Моргаю несколько раз, прогоняя странное видение, и трясу головой. Выдавливаю из себя улыбку и прижимаюсь к горячему телу любимого мужчины. Его руки на моей спине вырисовывают узоры, а дыхание согревающими волнами растекается от макушки вниз по телу, которое словно оледенело и только сейчас начало оттаивать. Всю кожу будто иголками колит.
— Насть? — зовёт Тёма, и я вскидываю на него взгляд.
— Всё нормально, любимый, просто... — сглатываю и перевожу сбивчивое дыхание. — Дежавю.
Он коротко хмыкает, скрывая за этим звуком своё беспокойство.
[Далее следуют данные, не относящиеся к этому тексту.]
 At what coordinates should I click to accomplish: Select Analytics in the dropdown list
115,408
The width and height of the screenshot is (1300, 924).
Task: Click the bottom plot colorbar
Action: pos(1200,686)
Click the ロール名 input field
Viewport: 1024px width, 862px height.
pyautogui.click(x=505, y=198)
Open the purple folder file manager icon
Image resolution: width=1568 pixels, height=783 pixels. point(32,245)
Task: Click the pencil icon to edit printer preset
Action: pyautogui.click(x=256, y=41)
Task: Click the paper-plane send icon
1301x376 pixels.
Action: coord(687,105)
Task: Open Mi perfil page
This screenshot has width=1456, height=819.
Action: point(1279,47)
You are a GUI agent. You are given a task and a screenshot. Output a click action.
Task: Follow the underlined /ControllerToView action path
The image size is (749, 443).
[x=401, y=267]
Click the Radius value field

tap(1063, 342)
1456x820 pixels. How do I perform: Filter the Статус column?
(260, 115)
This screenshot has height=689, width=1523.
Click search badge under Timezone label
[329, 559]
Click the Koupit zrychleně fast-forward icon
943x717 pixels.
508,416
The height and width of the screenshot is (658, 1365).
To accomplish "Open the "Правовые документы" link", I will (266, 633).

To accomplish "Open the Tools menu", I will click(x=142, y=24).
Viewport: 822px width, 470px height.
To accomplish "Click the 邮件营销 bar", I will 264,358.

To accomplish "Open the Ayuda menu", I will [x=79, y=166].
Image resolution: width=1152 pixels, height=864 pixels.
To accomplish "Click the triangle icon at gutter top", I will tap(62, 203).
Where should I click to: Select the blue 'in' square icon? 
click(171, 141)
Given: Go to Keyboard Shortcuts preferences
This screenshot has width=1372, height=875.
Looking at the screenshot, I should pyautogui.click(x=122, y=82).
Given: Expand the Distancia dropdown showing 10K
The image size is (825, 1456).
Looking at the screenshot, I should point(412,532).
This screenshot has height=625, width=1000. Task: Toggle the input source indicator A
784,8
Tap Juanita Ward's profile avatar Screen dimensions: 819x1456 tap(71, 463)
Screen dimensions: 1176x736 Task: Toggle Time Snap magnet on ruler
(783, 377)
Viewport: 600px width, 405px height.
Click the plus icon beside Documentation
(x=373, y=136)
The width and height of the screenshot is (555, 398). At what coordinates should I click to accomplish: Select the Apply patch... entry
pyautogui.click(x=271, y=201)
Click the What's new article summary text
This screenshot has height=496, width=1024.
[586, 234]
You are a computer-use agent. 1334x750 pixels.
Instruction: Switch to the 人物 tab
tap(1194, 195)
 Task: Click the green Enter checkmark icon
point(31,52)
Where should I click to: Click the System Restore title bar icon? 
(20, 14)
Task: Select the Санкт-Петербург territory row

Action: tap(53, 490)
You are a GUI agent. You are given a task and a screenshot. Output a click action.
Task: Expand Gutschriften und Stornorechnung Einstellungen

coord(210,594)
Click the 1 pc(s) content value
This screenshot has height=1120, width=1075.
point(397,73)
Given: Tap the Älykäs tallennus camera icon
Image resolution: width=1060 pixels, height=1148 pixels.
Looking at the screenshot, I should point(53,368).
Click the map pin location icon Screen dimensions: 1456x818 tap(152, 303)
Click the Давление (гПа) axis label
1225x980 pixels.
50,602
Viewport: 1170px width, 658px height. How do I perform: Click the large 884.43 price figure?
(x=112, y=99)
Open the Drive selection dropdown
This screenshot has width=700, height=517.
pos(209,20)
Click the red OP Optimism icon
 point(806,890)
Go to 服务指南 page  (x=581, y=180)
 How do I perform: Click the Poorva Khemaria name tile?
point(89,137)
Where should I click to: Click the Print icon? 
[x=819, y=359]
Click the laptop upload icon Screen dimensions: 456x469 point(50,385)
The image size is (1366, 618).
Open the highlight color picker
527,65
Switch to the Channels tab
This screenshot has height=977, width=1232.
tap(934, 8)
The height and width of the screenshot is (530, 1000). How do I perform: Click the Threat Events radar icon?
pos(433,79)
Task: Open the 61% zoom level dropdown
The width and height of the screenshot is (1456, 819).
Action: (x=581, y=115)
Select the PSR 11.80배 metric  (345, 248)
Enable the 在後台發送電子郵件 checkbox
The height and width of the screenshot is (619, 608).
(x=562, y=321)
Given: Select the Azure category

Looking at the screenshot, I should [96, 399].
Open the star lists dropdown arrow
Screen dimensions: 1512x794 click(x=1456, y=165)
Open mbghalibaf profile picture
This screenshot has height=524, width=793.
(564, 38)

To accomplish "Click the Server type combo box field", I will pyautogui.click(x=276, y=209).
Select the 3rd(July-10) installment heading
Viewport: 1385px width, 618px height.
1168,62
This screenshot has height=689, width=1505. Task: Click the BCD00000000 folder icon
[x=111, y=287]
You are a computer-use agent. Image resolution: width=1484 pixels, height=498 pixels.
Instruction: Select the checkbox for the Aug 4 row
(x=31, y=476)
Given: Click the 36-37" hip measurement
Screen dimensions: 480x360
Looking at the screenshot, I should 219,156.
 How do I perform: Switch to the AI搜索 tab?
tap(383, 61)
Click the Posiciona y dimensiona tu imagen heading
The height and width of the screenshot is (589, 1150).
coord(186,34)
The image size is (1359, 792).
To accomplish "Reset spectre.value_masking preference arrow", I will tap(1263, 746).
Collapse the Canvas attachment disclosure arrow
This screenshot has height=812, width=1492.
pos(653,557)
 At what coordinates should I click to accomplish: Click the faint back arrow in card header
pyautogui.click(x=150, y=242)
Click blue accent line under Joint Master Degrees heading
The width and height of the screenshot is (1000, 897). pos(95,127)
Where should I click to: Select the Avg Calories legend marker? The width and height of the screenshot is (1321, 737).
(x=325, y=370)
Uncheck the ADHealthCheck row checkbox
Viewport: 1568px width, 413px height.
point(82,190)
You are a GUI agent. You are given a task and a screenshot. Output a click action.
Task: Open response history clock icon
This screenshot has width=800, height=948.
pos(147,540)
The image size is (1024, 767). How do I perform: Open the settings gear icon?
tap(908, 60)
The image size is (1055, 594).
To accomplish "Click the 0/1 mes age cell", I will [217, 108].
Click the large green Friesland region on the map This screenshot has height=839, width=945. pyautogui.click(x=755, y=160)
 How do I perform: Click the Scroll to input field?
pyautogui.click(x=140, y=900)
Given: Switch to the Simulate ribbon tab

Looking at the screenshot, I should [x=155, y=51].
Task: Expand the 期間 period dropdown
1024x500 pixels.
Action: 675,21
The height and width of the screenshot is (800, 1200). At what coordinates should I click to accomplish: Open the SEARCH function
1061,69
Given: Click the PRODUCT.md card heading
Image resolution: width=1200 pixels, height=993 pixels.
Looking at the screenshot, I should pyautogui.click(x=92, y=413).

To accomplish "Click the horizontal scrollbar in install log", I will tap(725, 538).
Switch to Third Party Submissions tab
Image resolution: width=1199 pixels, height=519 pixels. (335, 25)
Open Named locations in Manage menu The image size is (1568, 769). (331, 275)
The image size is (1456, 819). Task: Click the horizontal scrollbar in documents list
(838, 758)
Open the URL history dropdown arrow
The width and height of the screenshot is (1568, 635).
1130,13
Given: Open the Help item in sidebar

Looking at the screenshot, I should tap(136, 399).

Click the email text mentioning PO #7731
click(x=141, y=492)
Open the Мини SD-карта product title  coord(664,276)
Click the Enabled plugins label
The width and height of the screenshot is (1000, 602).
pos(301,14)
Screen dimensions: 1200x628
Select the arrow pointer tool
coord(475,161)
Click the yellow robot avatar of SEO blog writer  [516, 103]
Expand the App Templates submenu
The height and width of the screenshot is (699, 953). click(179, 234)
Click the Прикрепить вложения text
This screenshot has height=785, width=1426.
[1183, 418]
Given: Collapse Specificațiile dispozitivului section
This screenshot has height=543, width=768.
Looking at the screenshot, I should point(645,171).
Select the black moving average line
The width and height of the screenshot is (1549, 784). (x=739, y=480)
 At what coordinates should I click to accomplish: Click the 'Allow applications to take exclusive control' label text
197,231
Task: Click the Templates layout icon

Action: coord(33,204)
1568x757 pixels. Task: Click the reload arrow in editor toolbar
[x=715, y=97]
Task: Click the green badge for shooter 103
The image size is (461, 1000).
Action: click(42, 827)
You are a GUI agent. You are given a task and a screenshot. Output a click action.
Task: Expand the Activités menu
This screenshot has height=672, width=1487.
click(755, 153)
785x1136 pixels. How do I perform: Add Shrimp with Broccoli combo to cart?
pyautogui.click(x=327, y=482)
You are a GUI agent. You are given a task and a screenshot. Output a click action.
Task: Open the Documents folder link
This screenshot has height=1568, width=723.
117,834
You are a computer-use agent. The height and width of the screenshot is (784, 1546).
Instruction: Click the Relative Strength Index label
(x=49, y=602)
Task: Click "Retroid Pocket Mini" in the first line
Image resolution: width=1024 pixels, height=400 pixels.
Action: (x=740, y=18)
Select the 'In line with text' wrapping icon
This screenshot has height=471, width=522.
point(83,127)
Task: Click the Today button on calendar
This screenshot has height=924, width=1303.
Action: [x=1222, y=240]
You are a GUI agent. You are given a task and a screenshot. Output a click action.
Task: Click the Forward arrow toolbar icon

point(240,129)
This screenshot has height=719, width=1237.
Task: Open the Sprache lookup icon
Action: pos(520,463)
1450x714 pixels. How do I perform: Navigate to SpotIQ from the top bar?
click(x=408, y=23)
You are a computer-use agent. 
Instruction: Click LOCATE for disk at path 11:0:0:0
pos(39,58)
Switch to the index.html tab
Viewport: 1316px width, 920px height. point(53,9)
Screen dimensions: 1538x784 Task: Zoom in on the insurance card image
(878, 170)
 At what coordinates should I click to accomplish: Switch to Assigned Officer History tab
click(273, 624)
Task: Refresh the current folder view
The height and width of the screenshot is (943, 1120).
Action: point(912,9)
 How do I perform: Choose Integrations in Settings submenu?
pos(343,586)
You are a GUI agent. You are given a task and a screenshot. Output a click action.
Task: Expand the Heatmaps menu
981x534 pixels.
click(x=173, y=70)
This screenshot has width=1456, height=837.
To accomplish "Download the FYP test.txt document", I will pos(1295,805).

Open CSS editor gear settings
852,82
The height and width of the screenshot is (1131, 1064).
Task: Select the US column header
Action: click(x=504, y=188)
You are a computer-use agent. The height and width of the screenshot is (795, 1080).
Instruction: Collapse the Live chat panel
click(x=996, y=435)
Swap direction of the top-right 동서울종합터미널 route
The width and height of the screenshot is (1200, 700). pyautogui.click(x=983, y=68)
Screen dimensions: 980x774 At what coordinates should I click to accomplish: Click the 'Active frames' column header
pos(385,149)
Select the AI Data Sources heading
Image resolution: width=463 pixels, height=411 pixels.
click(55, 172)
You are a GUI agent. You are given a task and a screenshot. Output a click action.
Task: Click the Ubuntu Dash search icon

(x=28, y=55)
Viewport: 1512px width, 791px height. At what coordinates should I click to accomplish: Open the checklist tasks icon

Мы чувствуем друг друга на ментальном уровне, поэтому бесполезно отмазываться и делать вид, что ничего не произошло.
Спасаюсь его объятиями, губами и дикими поцелуями.
Северов прижимает меня к подоконнику и в один рывок усаживает на него. Пристраивается между моих раздвинутых ног и жадно целует, пока не звенит звонок.
— Люблю тебя, маленькая. — шепчет и толкается напряжённым членом в горящую от возбуждения промежность.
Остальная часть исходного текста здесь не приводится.